[What to produce] Rewrite every one of the items below, changing each "coordinates" to "position" and keeping everything else the same. Omit the pictures from your answer.

[Provided material]
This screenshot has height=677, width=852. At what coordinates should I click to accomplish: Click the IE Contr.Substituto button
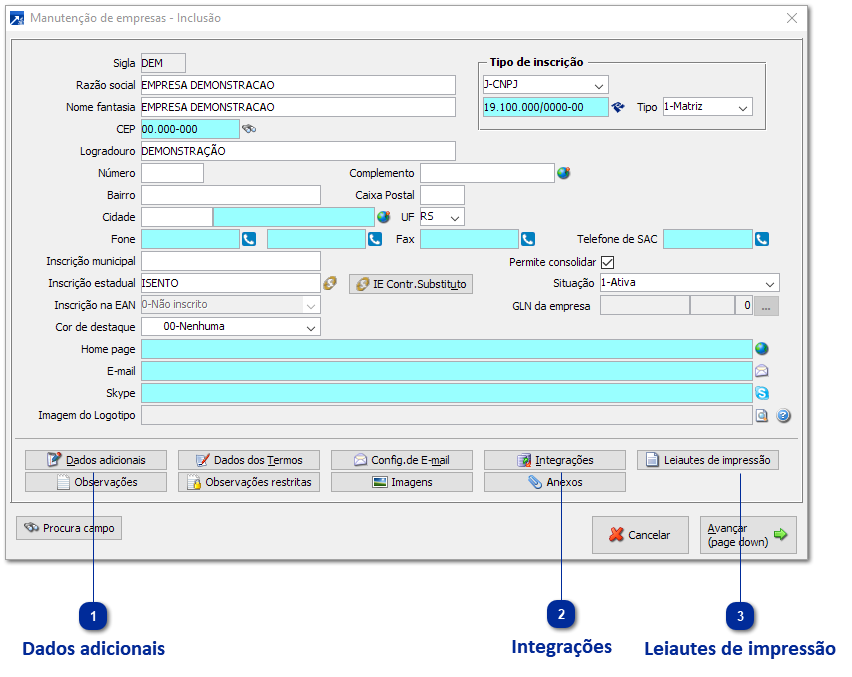[411, 284]
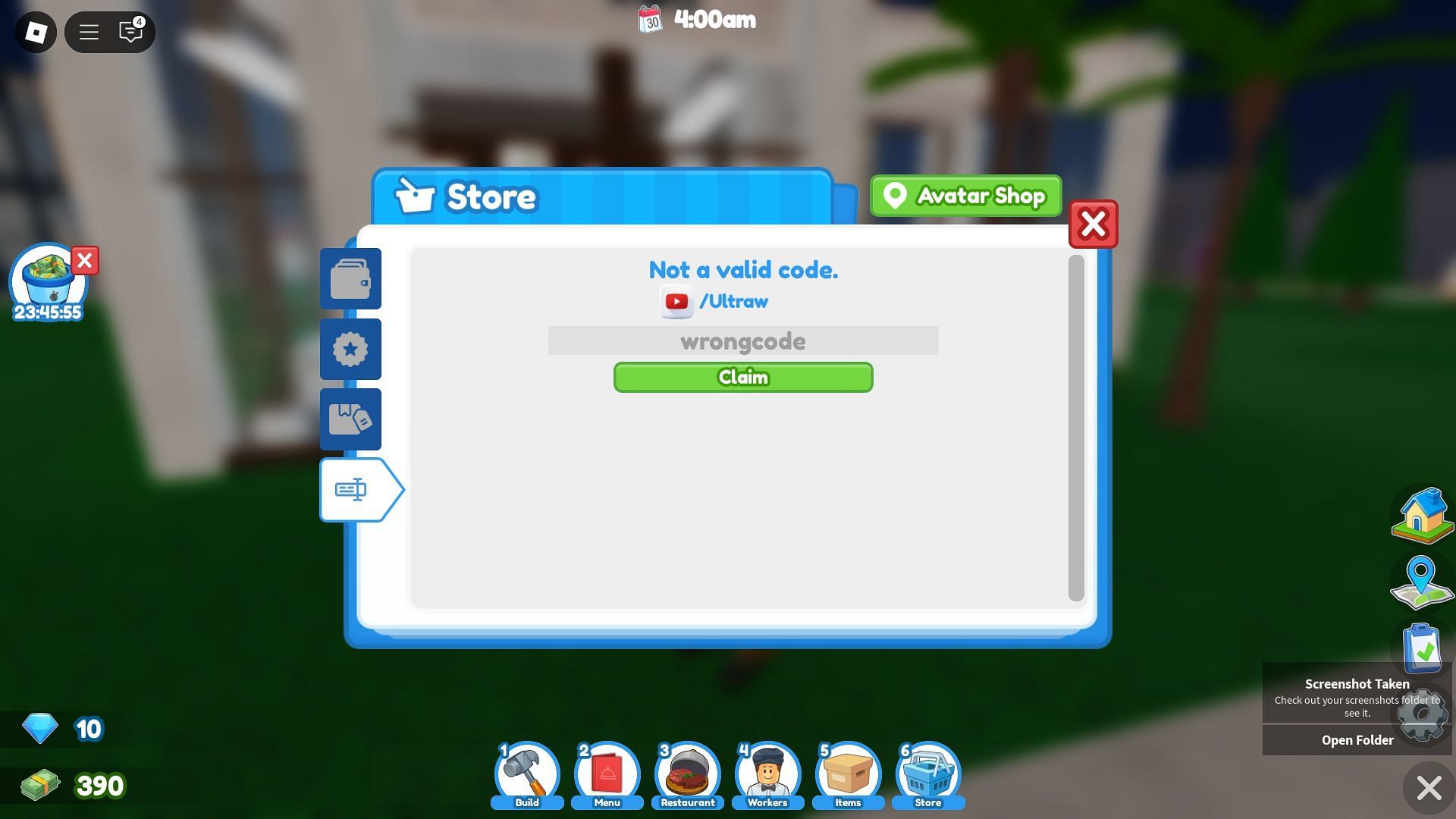
Task: Select the Items panel icon
Action: click(x=848, y=775)
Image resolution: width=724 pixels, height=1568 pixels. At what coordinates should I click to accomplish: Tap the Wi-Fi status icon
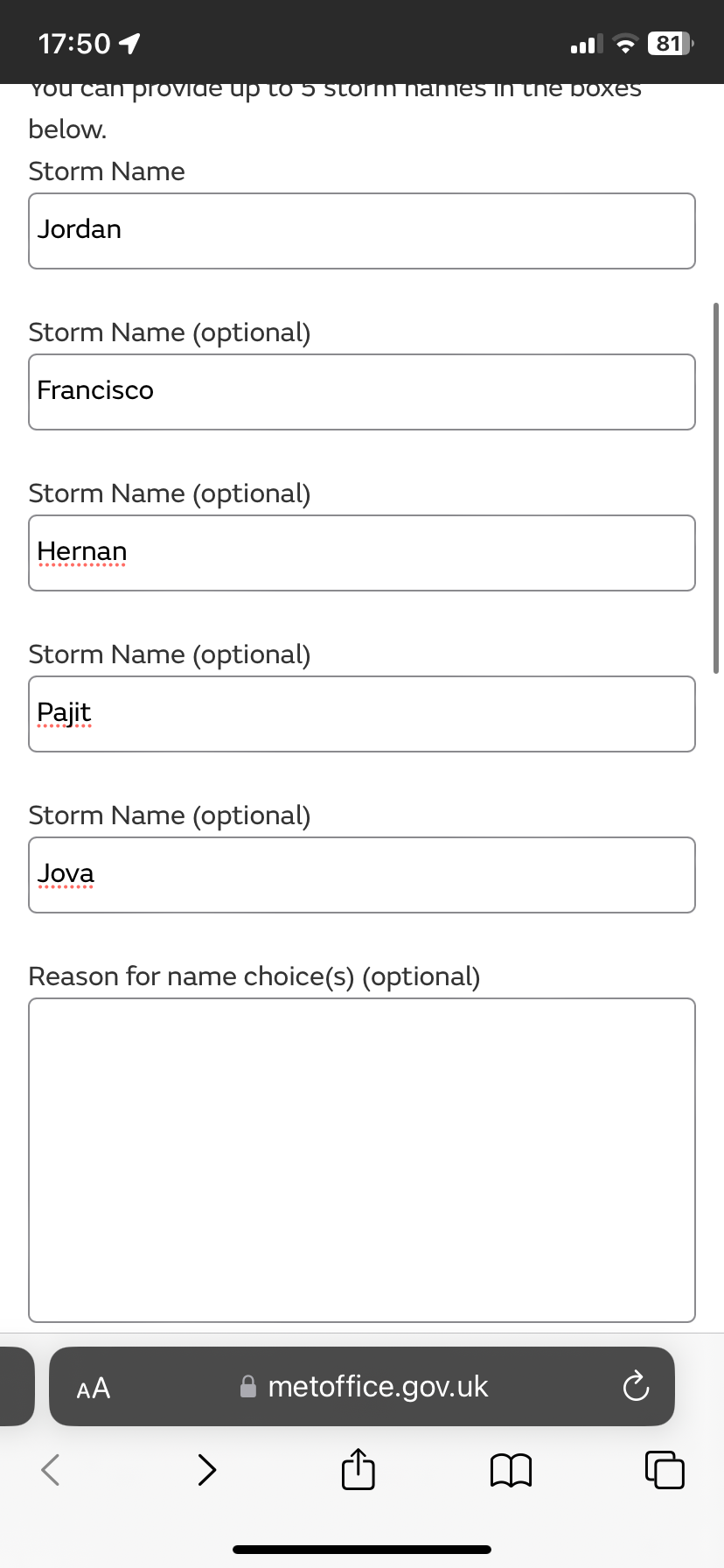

[Output]
This screenshot has height=677, width=852. At what position should I click to accomplish: Click the IE Contr.Substituto button
[411, 284]
Task: Select the Items panel icon
Action: click(x=848, y=775)
Image resolution: width=724 pixels, height=1568 pixels. At what position should I click to accomplish: Tap the Wi-Fi status icon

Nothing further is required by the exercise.